- TEXTE DE LA PAGE -
════════

Audience publique du 17 janvier 2018

Rejet non spécialement motivé

Mme MOUILLARD, président

Décision n° 10027 F

Pourvoi n° G 16-24.382

R É P U B L I Q U E F R A N Ç A I S E

_________________________

AU NOM DU PEUPLE FRANÇAIS
_________________________

LA COUR DE CASSATION, CHAMBRE COMMERCIALE, FINANCIÈRE ET ÉCONOMIQUE, a rendu la décision suivante :

Vu le pourvoi formé par la société Millet, société par actions simplifiée, dont le siège est […]                               ,

contre l’arrêt rendu le 12 juillet 2016 par la cour d’appel de Pau (2e chambre, section 1), dans le litige l’opposant à la société Abengoa Bioenergy France, société anonyme, dont le siège est […]                            ,

défenderesse à la cassation ;

La société Abengoa Bioenergy France a formé un pourvoi incident contre le même arrêt ;

Vu la communication faite au procureur général ;

LA COUR, en l’audience publique du 21 novembre 2017, où étaient présents : Mme Mouillard, président, Mme Y… , conseiller référendaire rapporteur, Mme Riffault-Silk, conseiller doyen, M. Graveline, greffier de chambre ;

Vu les observations écrites de la SCP Claire Leduc et Solange Vigand, avocat de la société Millet, de la SCP Célice, Soltner, Texidor et Périer, avocat de la société Abengoa Bioenergy France ;

Sur le rapport de Mme Y… , conseiller référendaire, l’avis de Mme X…, avocat général, et après en avoir délibéré conformément à la loi ;

Vu l’article 1014 du code de procédure civile ;

Attendu que les moyens de cassation du pourvoi principal et le moyen unique de cassation du pourvoi incident, annexés, qui sont invoqués à l’encontre de la décision attaquée, ne sont manifestement pas de nature à entraîner la cassation ;

Qu’il n’y a donc pas lieu de statuer par une décision spécialement motivée ;

REJETTE les pourvois ;

Laisse à chacune des parties la charge de ses dépens ;

Vu l’article 700 du code de procédure civile, rejette leurs demandes ;

Ainsi décidé par la Cour de cassation, chambre commerciale, financière et économique, et prononcé par le président en son audience publique du dix-sept janvier deux mille dix-huit.

════════

Extrait d'un jeu de données
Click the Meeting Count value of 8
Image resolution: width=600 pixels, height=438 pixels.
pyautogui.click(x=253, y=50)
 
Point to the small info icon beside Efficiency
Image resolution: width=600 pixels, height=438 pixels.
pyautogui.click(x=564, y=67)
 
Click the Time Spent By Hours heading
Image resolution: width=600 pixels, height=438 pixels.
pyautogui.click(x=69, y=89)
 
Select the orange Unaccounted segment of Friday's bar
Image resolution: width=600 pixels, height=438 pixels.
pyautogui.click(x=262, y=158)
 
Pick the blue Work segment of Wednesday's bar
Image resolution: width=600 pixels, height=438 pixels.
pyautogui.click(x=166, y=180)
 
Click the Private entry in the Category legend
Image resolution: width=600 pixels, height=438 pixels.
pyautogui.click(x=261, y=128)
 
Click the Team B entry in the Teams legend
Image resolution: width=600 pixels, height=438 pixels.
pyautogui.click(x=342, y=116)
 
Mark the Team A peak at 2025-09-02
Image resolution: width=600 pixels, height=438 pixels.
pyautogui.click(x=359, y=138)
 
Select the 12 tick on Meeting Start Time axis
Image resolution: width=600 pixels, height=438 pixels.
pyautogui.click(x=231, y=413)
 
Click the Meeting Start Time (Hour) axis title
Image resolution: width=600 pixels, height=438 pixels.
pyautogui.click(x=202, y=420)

════════

- CONSIGNE ÉCRITE 1 -
Répondez aux questions suivantes à partir de la décision :
(a) Quelle juridiction a rendu l'arrêt attaqué le 12 juillet 2016 ?
(b) À quelle date s'est tenue l'audience publique où étaient présents les magistrats et le greffier ?
(c) Au visa de quel article du code de procédure civile les demandes des parties sont-elles rejetées ?
- CONSIGNE ÉCRITE 2 -
Reprenez le passage de la décision allant de « Ainsi décidé par » jusqu'à « deux mille dix-huit. », en changeant « prononcé » en « rendu ».
- CONSIGNE ÉCRITE 3 -
Résumez la décision en deux phrases.

- RÉPONSE ATTENDUE 1 -
(a) La cour d'appel de Pau (2e chambre, section 1).
(b) Le 21 novembre 2017.
(c) L'article 700 du code de procédure civile.

- RÉPONSE ATTENDUE 2 -
Ainsi décidé par la Cour de cassation, chambre commerciale, financière et économique, et rendu par le président en son audience publique du dix-sept janvier deux mille dix-huit.

- RÉPONSE ATTENDUE 3 -
Le 17 janvier 2018, la chambre commerciale, financière et économique de la Cour de cassation rejette le pourvoi principal de la société Millet et le pourvoi incident de la société Abengoa Bioenergy France, formés contre l'arrêt de la cour d'appel de Pau du 12 juillet 2016. Elle estime que les moyens ne sont manifestement pas de nature à entraîner la cassation, laisse à chaque partie la charge de ses dépens et rejette leurs demandes au titre de l'article 700 du code de procédure civile.